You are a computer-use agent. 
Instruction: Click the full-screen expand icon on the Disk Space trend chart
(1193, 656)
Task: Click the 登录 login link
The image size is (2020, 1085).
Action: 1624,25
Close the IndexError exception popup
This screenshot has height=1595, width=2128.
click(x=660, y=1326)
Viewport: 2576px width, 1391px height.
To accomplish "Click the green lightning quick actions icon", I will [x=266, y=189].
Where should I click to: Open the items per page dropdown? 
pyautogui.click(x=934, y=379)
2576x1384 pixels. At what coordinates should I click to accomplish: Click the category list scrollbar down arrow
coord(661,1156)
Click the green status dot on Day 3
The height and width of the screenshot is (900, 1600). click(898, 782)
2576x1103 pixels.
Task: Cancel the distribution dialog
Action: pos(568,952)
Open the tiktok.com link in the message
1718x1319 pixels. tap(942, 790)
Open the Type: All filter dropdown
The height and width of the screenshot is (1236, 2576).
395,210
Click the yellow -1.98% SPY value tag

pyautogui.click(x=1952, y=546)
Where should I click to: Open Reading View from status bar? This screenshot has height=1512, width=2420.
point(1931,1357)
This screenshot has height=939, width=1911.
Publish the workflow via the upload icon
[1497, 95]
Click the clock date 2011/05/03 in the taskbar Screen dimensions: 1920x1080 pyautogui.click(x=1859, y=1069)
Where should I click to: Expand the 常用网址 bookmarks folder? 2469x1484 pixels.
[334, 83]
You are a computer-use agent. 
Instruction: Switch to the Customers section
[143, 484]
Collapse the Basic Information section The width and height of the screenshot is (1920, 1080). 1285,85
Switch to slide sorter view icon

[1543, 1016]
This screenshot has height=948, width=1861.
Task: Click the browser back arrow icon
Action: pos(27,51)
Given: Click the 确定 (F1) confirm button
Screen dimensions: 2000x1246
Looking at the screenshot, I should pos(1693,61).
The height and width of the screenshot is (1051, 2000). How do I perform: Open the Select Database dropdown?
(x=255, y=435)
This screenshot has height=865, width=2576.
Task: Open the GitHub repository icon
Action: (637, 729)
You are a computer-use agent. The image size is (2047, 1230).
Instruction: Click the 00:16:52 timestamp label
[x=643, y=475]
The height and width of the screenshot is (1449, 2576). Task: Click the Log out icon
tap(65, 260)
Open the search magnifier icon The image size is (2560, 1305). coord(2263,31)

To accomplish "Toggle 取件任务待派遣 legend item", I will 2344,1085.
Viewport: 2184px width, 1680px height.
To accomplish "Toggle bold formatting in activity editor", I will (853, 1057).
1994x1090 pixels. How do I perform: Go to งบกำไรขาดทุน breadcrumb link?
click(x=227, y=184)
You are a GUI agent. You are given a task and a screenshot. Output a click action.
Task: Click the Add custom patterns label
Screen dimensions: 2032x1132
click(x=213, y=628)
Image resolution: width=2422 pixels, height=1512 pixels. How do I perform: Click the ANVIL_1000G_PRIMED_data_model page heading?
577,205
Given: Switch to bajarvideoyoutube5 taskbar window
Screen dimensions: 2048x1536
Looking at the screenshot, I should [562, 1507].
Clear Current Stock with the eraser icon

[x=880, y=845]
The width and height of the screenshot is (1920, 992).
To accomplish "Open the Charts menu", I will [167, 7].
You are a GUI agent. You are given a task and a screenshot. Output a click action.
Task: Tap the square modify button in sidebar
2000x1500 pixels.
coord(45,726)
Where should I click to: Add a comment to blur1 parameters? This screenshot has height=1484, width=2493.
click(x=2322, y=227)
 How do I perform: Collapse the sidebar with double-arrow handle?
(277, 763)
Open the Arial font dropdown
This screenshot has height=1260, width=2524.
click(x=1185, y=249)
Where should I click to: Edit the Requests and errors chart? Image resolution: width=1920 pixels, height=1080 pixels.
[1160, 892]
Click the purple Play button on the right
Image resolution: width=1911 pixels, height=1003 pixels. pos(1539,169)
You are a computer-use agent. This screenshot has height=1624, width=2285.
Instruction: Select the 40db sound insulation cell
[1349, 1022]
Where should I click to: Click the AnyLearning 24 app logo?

*****

● **ASSIGNMENT**: The range runs from the line above containing "You are a computer-use agent. The" to the line containing "Open the search", inclusive. Restate those lines word for word and no others.

● **RESULT OF THE TASK**:
You are a computer-use agent. The image size is (2047, 1230).
Instruction: Click the 00:16:52 timestamp label
[x=643, y=475]
The height and width of the screenshot is (1449, 2576). Task: Click the Log out icon
tap(65, 260)
Open the search magnifier icon The image size is (2560, 1305). coord(2263,31)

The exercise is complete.